→ PROBLEM TO WORK ON:
Reproduce word for word the passage of the piece on Zen and photography below that begins with the words containing "Zen is one of" and ends with "relate to photography?".

[START SELECTED EXCERPT]

WHAT IS ZEN & THE ART OF PHOTOGRAPHY?

Is it time to put more meaning into your imagery and move past pretty pictures? Are you finding technically competent photographs often have nothing to say? Would you like to add a spiritual dimension to your photography? Have you have heard the term “Zen” thrown around with regard to art and photography but are not sure what it really means?

Zen is one of the most overused and least understood concepts, applied indiscriminately to almost everything in recent years. It is generally used as a replacement for ‘peaceful’ or ‘serene’ but really it means so much more than that. Although a sect of Buddhism, Zen is both religion and philosophy. There is much emphasis placed on fully experiencing the present moment. This is facilitated by practicing ‘zazen,’ which is sitting meditation and simply translates to ‘facing the wall’ while concentrating on your breath. So how does all of this relate to photography?

[END SELECTED EXCERPT]
[START ENTRIES PROVIDED]

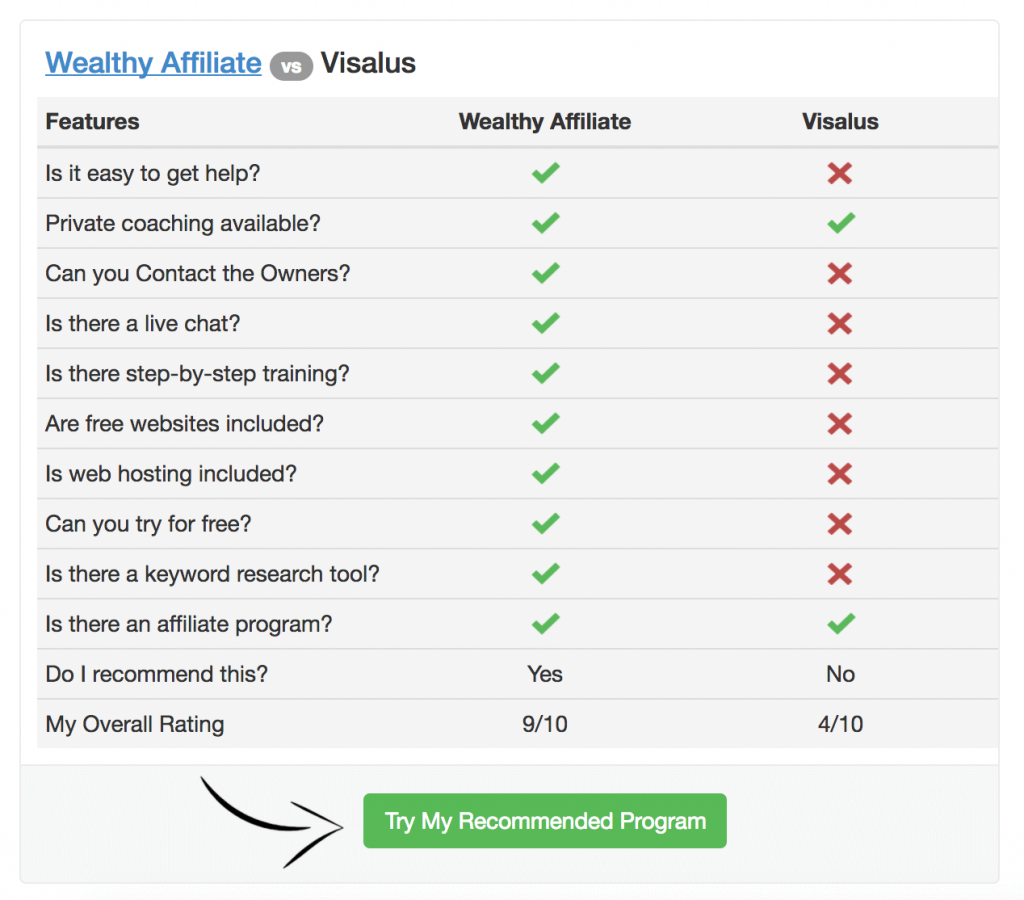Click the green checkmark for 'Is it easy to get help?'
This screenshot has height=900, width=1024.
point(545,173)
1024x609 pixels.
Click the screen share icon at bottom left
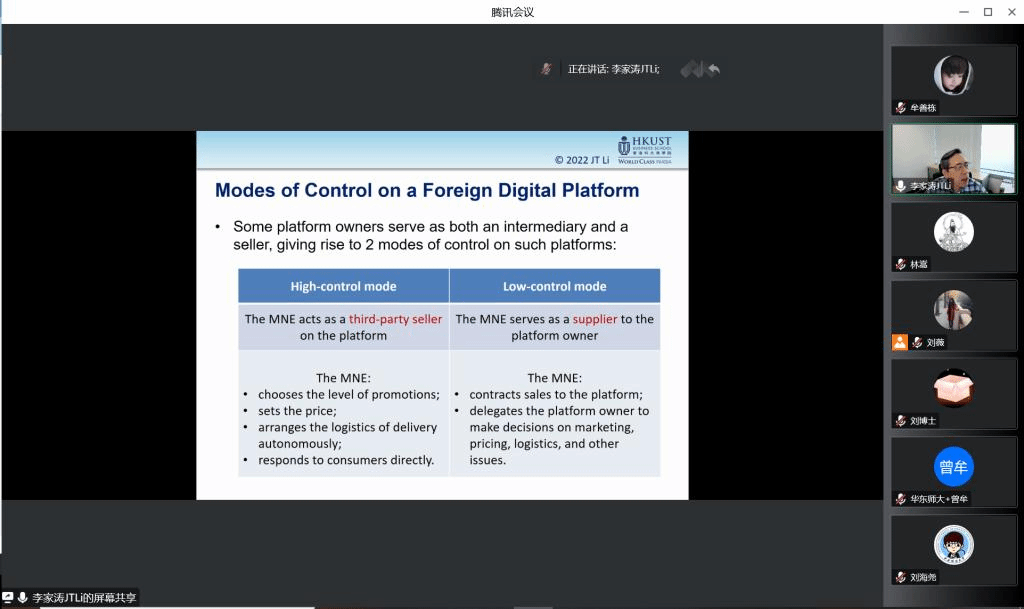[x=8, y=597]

[END ENTRIES PROVIDED]
[START ENTRIES PROVIDED]

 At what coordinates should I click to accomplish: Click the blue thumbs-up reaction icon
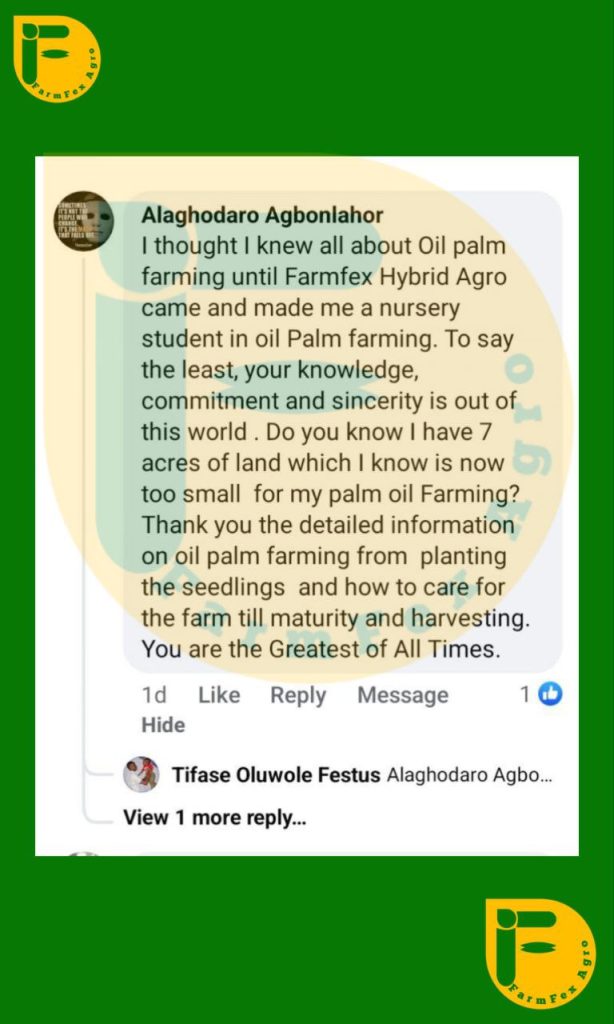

[END ENTRIES PROVIDED]
[START ENTRIES PROVIDED]

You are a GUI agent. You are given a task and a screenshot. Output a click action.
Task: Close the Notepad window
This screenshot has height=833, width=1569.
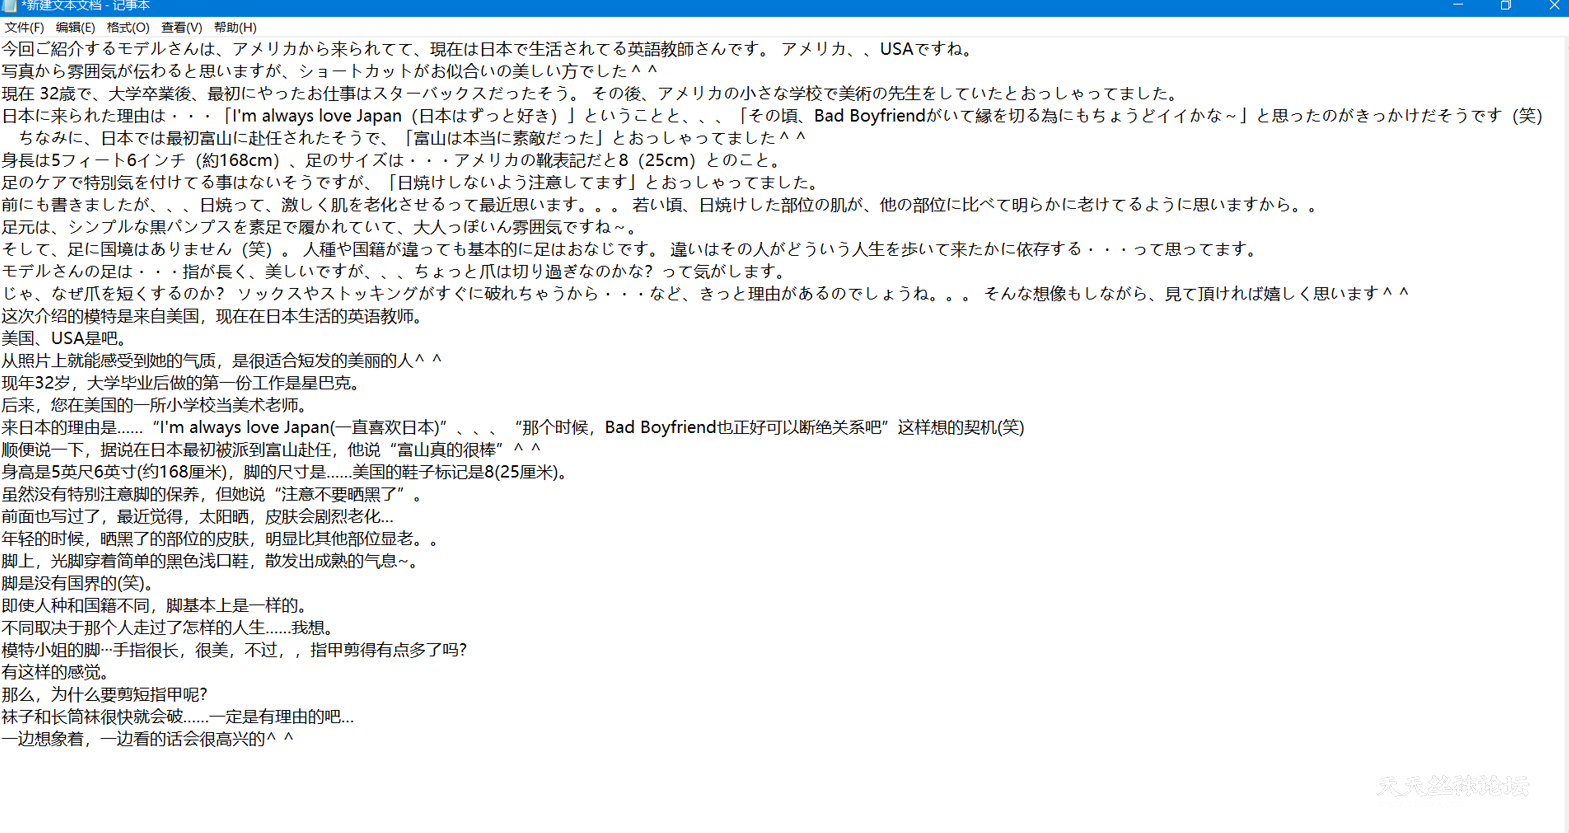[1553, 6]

[END ENTRIES PROVIDED]

→ SOLUTION TO THE PROBLEM:
Zen is one of the most overused and least understood concepts, applied indiscriminately to almost everything in recent years. It is generally used as a replacement for ‘peaceful’ or ‘serene’ but really it means so much more than that. Although a sect of Buddhism, Zen is both religion and philosophy. There is much emphasis placed on fully experiencing the present moment. This is facilitated by practicing ‘zazen,’ which is sitting meditation and simply translates to ‘facing the wall’ while concentrating on your breath. So how does all of this relate to photography?